What is being asked
Each record must appear in the answer exactly as it does in the data.
═══
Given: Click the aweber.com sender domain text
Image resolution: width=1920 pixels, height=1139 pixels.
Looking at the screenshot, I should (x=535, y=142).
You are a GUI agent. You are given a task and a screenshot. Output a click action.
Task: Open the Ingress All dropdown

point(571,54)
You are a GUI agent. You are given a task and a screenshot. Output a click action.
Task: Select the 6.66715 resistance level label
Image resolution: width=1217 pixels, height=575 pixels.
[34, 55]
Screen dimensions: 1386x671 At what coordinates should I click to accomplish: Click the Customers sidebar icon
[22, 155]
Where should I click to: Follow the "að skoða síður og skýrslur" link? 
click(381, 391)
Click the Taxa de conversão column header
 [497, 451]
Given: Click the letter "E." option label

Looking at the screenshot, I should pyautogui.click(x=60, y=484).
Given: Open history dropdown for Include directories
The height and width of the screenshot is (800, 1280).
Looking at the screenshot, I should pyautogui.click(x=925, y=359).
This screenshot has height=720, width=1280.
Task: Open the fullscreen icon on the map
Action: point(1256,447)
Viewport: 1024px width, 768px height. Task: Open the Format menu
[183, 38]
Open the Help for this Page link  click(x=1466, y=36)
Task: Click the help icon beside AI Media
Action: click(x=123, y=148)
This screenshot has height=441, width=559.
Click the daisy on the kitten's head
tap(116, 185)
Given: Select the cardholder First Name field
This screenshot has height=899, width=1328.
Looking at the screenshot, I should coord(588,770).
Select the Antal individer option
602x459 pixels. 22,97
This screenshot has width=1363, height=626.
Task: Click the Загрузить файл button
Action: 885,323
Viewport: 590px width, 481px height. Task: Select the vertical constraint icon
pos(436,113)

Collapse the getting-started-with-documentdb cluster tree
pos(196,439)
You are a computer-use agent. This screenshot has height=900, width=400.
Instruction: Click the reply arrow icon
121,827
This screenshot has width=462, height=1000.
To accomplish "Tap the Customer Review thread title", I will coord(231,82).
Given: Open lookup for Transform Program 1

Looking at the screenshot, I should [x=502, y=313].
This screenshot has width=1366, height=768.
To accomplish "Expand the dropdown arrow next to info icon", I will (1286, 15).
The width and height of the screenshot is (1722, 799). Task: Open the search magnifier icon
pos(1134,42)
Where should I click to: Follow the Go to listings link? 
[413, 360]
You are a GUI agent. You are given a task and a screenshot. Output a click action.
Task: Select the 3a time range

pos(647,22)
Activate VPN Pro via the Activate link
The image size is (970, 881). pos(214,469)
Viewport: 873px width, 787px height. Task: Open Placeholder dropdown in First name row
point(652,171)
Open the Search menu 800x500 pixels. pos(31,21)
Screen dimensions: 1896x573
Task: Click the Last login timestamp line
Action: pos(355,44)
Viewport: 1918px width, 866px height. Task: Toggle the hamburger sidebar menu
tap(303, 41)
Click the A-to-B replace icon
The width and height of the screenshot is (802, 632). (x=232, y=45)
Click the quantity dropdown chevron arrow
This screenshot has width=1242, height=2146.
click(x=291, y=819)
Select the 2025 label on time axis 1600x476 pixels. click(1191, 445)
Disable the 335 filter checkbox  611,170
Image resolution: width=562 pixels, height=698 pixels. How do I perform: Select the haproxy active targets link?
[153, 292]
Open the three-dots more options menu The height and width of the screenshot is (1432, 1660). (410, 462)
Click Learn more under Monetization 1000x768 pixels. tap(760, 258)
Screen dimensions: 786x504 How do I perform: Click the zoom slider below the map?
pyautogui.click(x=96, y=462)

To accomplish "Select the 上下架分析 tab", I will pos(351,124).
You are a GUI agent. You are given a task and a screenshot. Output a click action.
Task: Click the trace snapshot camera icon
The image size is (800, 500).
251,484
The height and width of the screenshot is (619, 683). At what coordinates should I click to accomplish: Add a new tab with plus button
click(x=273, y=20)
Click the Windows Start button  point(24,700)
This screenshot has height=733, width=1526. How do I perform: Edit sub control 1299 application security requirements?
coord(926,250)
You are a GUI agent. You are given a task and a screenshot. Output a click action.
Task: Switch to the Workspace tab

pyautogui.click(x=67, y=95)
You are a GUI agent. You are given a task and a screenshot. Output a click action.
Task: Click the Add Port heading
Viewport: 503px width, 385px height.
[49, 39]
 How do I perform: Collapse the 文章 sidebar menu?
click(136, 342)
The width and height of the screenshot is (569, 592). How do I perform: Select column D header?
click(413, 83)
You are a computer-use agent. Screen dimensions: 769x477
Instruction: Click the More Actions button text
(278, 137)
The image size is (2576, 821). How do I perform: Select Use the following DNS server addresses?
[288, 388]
═══
The answer
Given: Click the aweber.com sender domain text
Image resolution: width=1920 pixels, height=1139 pixels.
Looking at the screenshot, I should (x=535, y=142).
You are a GUI agent. You are given a task and a screenshot. Output a click action.
Task: Open the Ingress All dropdown

point(571,54)
You are a GUI agent. You are given a task and a screenshot. Output a click action.
Task: Select the 6.66715 resistance level label
Image resolution: width=1217 pixels, height=575 pixels.
[34, 55]
Screen dimensions: 1386x671 At what coordinates should I click to accomplish: Click the Customers sidebar icon
[22, 155]
Where should I click to: Follow the "að skoða síður og skýrslur" link? 
click(381, 391)
Click the Taxa de conversão column header
 [497, 451]
Given: Click the letter "E." option label

Looking at the screenshot, I should pyautogui.click(x=60, y=484).
Given: Open history dropdown for Include directories
The height and width of the screenshot is (800, 1280).
Looking at the screenshot, I should pyautogui.click(x=925, y=359).
This screenshot has height=720, width=1280.
Task: Open the fullscreen icon on the map
Action: point(1256,447)
Viewport: 1024px width, 768px height. Task: Open the Format menu
[183, 38]
Open the Help for this Page link  click(x=1466, y=36)
Task: Click the help icon beside AI Media
Action: click(x=123, y=148)
This screenshot has height=441, width=559.
Click the daisy on the kitten's head
tap(116, 185)
Given: Select the cardholder First Name field
This screenshot has height=899, width=1328.
Looking at the screenshot, I should coord(588,770).
Select the Antal individer option
602x459 pixels. 22,97
This screenshot has width=1363, height=626.
Task: Click the Загрузить файл button
Action: 885,323
Viewport: 590px width, 481px height. Task: Select the vertical constraint icon
pos(436,113)

Collapse the getting-started-with-documentdb cluster tree
pos(196,439)
You are a computer-use agent. This screenshot has height=900, width=400.
Instruction: Click the reply arrow icon
121,827
This screenshot has width=462, height=1000.
To accomplish "Tap the Customer Review thread title", I will coord(231,82).
Given: Open lookup for Transform Program 1

Looking at the screenshot, I should [x=502, y=313].
This screenshot has width=1366, height=768.
To accomplish "Expand the dropdown arrow next to info icon", I will (1286, 15).
The width and height of the screenshot is (1722, 799). Task: Open the search magnifier icon
pos(1134,42)
Where should I click to: Follow the Go to listings link? 
[413, 360]
You are a GUI agent. You are given a task and a screenshot. Output a click action.
Task: Select the 3a time range

pos(647,22)
Activate VPN Pro via the Activate link
The image size is (970, 881). pos(214,469)
Viewport: 873px width, 787px height. Task: Open Placeholder dropdown in First name row
point(652,171)
Open the Search menu 800x500 pixels. pos(31,21)
Screen dimensions: 1896x573
Task: Click the Last login timestamp line
Action: pos(355,44)
Viewport: 1918px width, 866px height. Task: Toggle the hamburger sidebar menu
tap(303, 41)
Click the A-to-B replace icon
The width and height of the screenshot is (802, 632). (x=232, y=45)
Click the quantity dropdown chevron arrow
This screenshot has width=1242, height=2146.
click(x=291, y=819)
Select the 2025 label on time axis 1600x476 pixels. click(1191, 445)
Disable the 335 filter checkbox  611,170
Image resolution: width=562 pixels, height=698 pixels. How do I perform: Select the haproxy active targets link?
[153, 292]
Open the three-dots more options menu The height and width of the screenshot is (1432, 1660). (410, 462)
Click Learn more under Monetization 1000x768 pixels. tap(760, 258)
Screen dimensions: 786x504 How do I perform: Click the zoom slider below the map?
pyautogui.click(x=96, y=462)

To accomplish "Select the 上下架分析 tab", I will pos(351,124).
You are a GUI agent. You are given a task and a screenshot. Output a click action.
Task: Click the trace snapshot camera icon
The image size is (800, 500).
251,484
The height and width of the screenshot is (619, 683). At what coordinates should I click to accomplish: Add a new tab with plus button
click(x=273, y=20)
Click the Windows Start button  point(24,700)
This screenshot has height=733, width=1526. How do I perform: Edit sub control 1299 application security requirements?
coord(926,250)
You are a GUI agent. You are given a task and a screenshot. Output a click action.
Task: Switch to the Workspace tab

pyautogui.click(x=67, y=95)
You are a GUI agent. You are given a task and a screenshot. Output a click action.
Task: Click the Add Port heading
Viewport: 503px width, 385px height.
[49, 39]
 How do I perform: Collapse the 文章 sidebar menu?
click(136, 342)
The width and height of the screenshot is (569, 592). How do I perform: Select column D header?
click(413, 83)
You are a computer-use agent. Screen dimensions: 769x477
Instruction: Click the More Actions button text
(278, 137)
The image size is (2576, 821). How do I perform: Select Use the following DNS server addresses?
[288, 388]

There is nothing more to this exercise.